[Exercise details]
Reproduce each record exactly, leaving out no line.
....
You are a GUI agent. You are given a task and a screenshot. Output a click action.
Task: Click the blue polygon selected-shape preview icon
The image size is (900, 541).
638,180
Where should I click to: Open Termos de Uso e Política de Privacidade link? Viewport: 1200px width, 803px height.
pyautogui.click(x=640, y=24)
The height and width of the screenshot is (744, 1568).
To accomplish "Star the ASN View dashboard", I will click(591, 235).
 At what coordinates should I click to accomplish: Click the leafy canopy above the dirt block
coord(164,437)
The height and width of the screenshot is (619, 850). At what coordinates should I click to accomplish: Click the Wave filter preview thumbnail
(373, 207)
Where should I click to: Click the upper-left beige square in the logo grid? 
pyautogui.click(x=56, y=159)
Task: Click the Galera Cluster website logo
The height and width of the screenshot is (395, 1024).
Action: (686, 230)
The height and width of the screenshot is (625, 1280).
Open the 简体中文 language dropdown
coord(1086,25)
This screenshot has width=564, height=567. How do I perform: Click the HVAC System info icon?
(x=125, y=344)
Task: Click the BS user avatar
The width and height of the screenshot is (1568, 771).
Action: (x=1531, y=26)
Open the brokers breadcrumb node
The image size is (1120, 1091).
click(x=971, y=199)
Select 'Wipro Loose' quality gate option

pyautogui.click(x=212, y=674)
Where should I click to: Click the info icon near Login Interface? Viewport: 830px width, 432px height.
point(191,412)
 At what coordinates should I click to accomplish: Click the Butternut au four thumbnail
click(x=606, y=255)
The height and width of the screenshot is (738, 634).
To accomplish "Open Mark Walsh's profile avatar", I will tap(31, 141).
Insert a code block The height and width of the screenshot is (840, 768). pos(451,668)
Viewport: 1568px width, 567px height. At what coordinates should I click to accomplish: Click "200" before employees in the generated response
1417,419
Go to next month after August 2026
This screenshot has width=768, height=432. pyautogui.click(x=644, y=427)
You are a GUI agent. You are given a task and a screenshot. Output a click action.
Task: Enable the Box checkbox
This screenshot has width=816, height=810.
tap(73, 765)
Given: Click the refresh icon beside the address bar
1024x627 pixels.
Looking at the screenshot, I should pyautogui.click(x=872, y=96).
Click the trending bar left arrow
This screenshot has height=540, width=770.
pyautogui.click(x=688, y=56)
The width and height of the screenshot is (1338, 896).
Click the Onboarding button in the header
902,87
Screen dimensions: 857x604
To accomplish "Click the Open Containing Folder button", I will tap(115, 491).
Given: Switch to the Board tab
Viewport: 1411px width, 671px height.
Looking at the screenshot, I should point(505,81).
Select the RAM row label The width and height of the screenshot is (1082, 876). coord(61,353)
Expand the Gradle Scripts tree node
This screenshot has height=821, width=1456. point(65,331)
....
[Your solution]
You are a GUI agent. You are given a task and a screenshot. Output a click action.
Task: Click the blue polygon selected-shape preview icon
The image size is (900, 541).
638,180
Where should I click to: Open Termos de Uso e Política de Privacidade link? Viewport: 1200px width, 803px height.
pyautogui.click(x=640, y=24)
The height and width of the screenshot is (744, 1568).
To accomplish "Star the ASN View dashboard", I will click(591, 235).
 At what coordinates should I click to accomplish: Click the leafy canopy above the dirt block
coord(164,437)
The height and width of the screenshot is (619, 850). At what coordinates should I click to accomplish: Click the Wave filter preview thumbnail
(373, 207)
Where should I click to: Click the upper-left beige square in the logo grid? 
pyautogui.click(x=56, y=159)
Task: Click the Galera Cluster website logo
The height and width of the screenshot is (395, 1024).
Action: (686, 230)
The height and width of the screenshot is (625, 1280).
Open the 简体中文 language dropdown
coord(1086,25)
This screenshot has width=564, height=567. How do I perform: Click the HVAC System info icon?
(x=125, y=344)
Task: Click the BS user avatar
The width and height of the screenshot is (1568, 771).
Action: (x=1531, y=26)
Open the brokers breadcrumb node
The image size is (1120, 1091).
click(x=971, y=199)
Select 'Wipro Loose' quality gate option

pyautogui.click(x=212, y=674)
Where should I click to: Click the info icon near Login Interface? Viewport: 830px width, 432px height.
point(191,412)
 At what coordinates should I click to accomplish: Click the Butternut au four thumbnail
click(x=606, y=255)
The height and width of the screenshot is (738, 634).
To accomplish "Open Mark Walsh's profile avatar", I will tap(31, 141).
Insert a code block The height and width of the screenshot is (840, 768). pos(451,668)
Viewport: 1568px width, 567px height. At what coordinates should I click to accomplish: Click "200" before employees in the generated response
1417,419
Go to next month after August 2026
This screenshot has width=768, height=432. pyautogui.click(x=644, y=427)
You are a GUI agent. You are given a task and a screenshot. Output a click action.
Task: Enable the Box checkbox
This screenshot has width=816, height=810.
tap(73, 765)
Given: Click the refresh icon beside the address bar
1024x627 pixels.
Looking at the screenshot, I should pyautogui.click(x=872, y=96).
Click the trending bar left arrow
This screenshot has height=540, width=770.
pyautogui.click(x=688, y=56)
The width and height of the screenshot is (1338, 896).
Click the Onboarding button in the header
902,87
Screen dimensions: 857x604
To accomplish "Click the Open Containing Folder button", I will tap(115, 491).
Given: Switch to the Board tab
Viewport: 1411px width, 671px height.
Looking at the screenshot, I should point(505,81).
Select the RAM row label The width and height of the screenshot is (1082, 876). coord(61,353)
Expand the Gradle Scripts tree node
This screenshot has height=821, width=1456. point(65,331)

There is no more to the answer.